§ Excerpt to read:
Comparative performance of anaerobic attached biofilm and granular sludge reactors for the treatment of model mine drainage wastewater containing selenate, sulfate and nickel

Acid mine drainage and mining wastewaters contain, depending on the source, elevated concentrations of metals, e.g. nickel (Ni²⁺), and oxyanions, e.g. selenate (SeO₄²⁻) and sulfate (SO₄²⁻). This study compared the performance of two reactor configurations, a biotrickling filter (BTF) and an upflow anaerobic sludge blanket (UASB) reactor, for the treatment of model mining wastewater contaminated with SeO₄²⁻, SO₄²⁻ and Ni²⁺. The Se removal efficiency of the BTF biofilm was improved by >70% in the presence of SO₄²⁻. In contrast, the Se removal performance of the UASB reactor was not affected by the presence of SO₄²⁻. The addition of Ni²⁺ decreased the oxyanion (SO₄²⁻ and SeO₄²⁻) removal efficiency of both the BTF and UASB reactor by >30%. However, the UASB reactor recovered more quickly (∼10 days after Ni²⁺ addition) from Ni²⁺ toxicity as compared to the BTF (∼22 days after Ni²⁺ addition). A Ni²⁺ removal efficiency of more than 80% was achieved for both the BTF and UASB reactor. Ni²⁺ was mainly removed via sulfidic (HS⁻) precipitation by forming nickel sulfide (Ni₃S₄). Scanning electron microscopy coupled with energy dispersive X-ray spectroscopy (SEM-EDX) and powder X-ray energy diffraction (P-XRD) revealed entrapped Se and selenium monosulfide (SeS) in the biofilm and granules of both reactor configurations, which could be potentially recovered for further reuse applications. This study demonstrated that the feed wastewater characteristics and the reactor configuration are key factors in achieving an efficient treatment of Se-laden mine drainage wastewater.

§ Entries supplied:
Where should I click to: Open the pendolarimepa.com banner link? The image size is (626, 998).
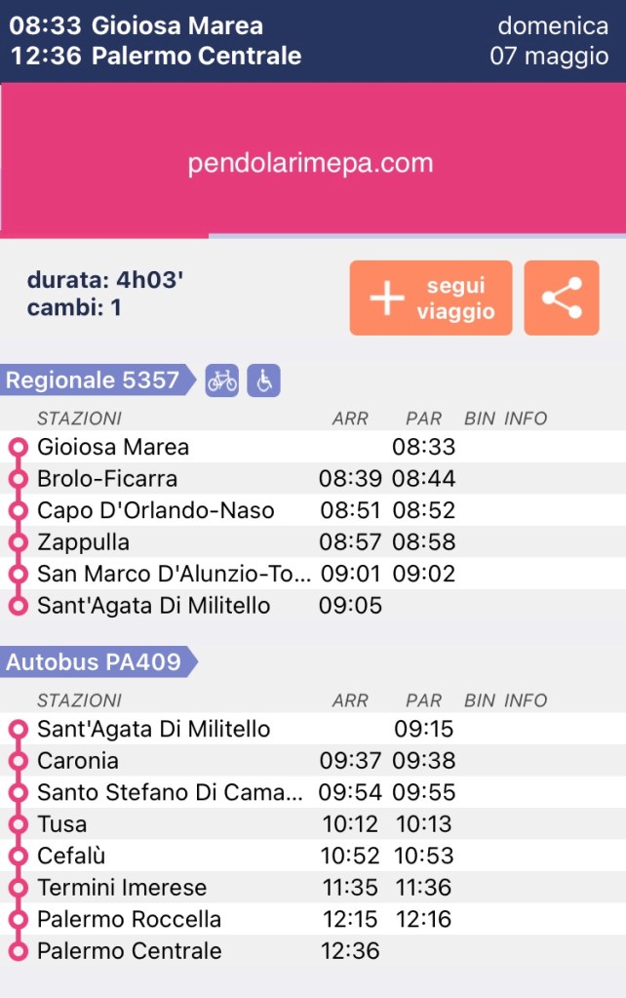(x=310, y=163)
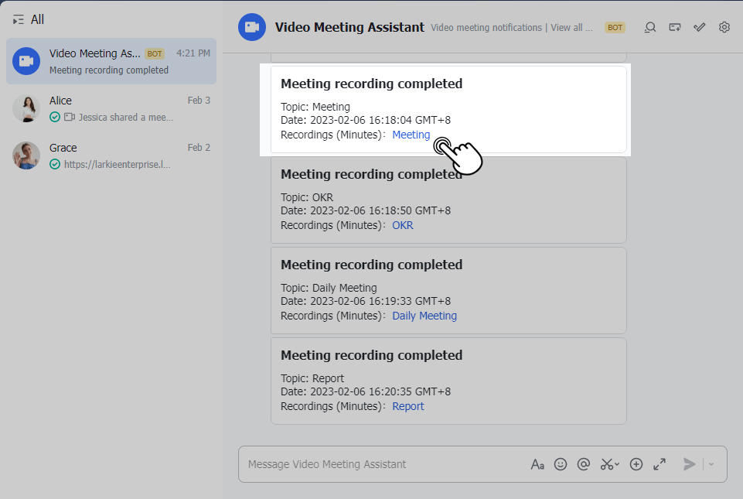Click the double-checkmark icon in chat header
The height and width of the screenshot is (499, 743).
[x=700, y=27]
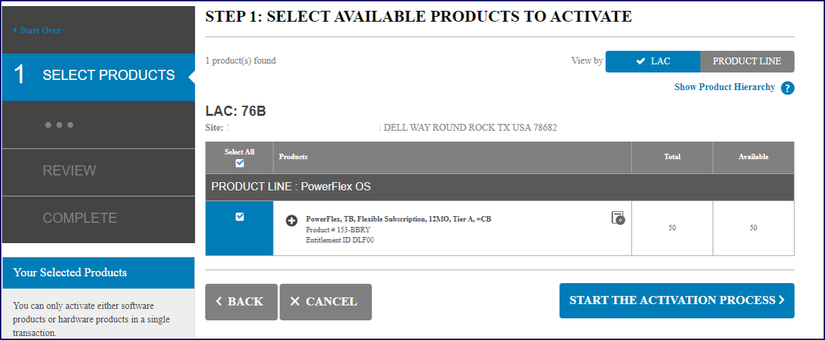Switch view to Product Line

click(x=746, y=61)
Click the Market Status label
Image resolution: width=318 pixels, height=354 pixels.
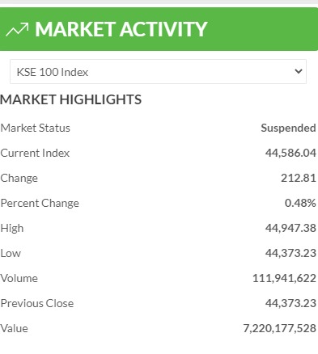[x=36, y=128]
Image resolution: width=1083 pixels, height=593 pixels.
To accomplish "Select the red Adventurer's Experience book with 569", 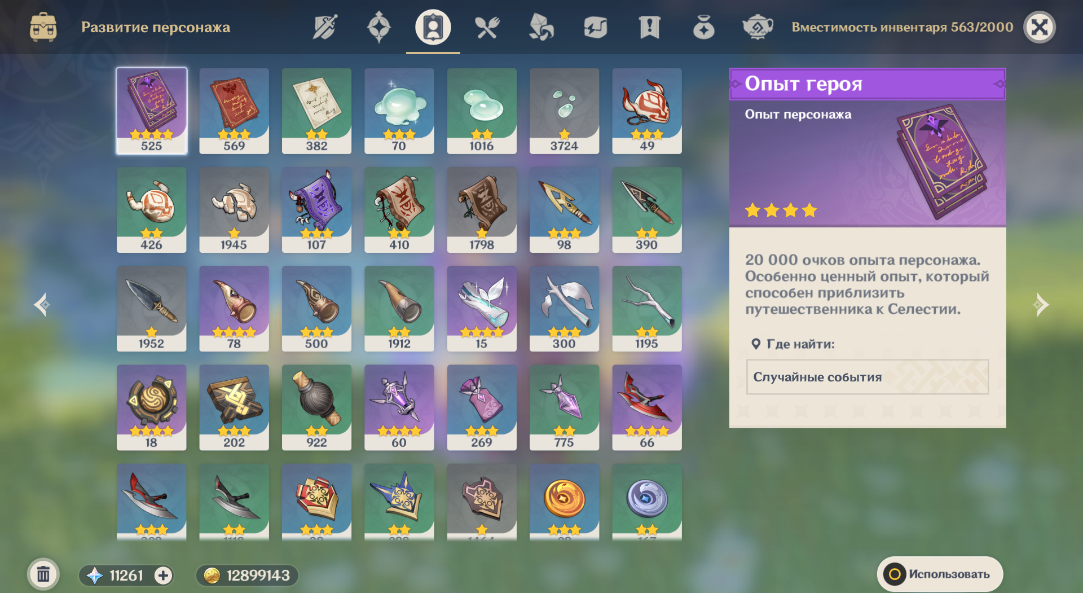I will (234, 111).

---

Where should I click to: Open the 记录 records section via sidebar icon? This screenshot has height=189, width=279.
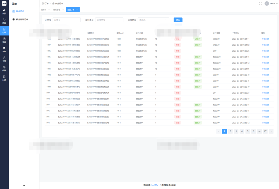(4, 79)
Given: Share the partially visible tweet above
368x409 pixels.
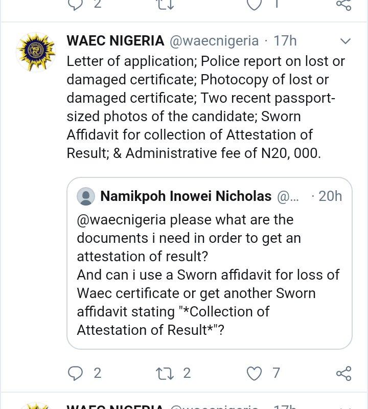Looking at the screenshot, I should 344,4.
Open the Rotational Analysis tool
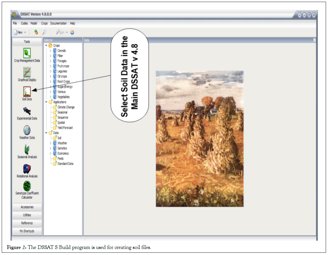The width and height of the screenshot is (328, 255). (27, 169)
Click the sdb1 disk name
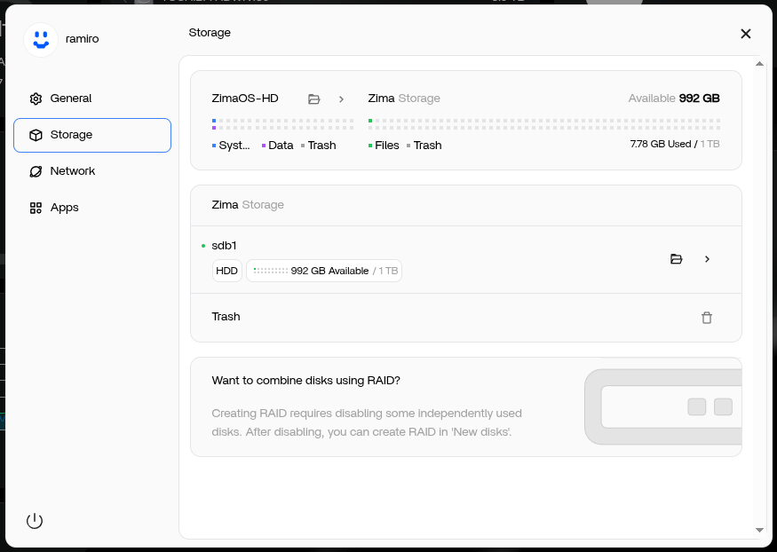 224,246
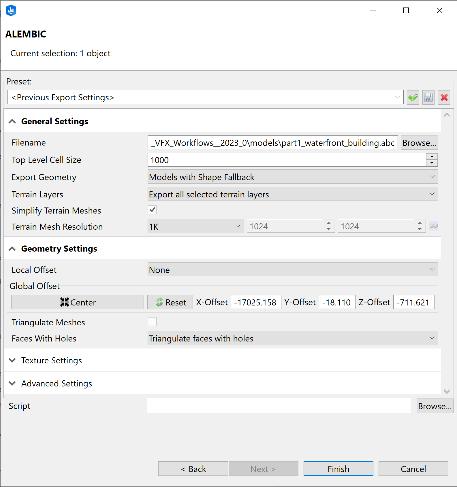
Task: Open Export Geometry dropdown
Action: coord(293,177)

§ Description of the task:
List every abbreviation that the mine drainage text defines in parentheses, along with the full term it stands for.

§ Answer section:
BTF: biotrickling filter
UASB: upflow anaerobic sludge blanket
SEM-EDX: scanning electron microscopy coupled with energy dispersive X-ray spectroscopy
P-XRD: powder X-ray energy diffraction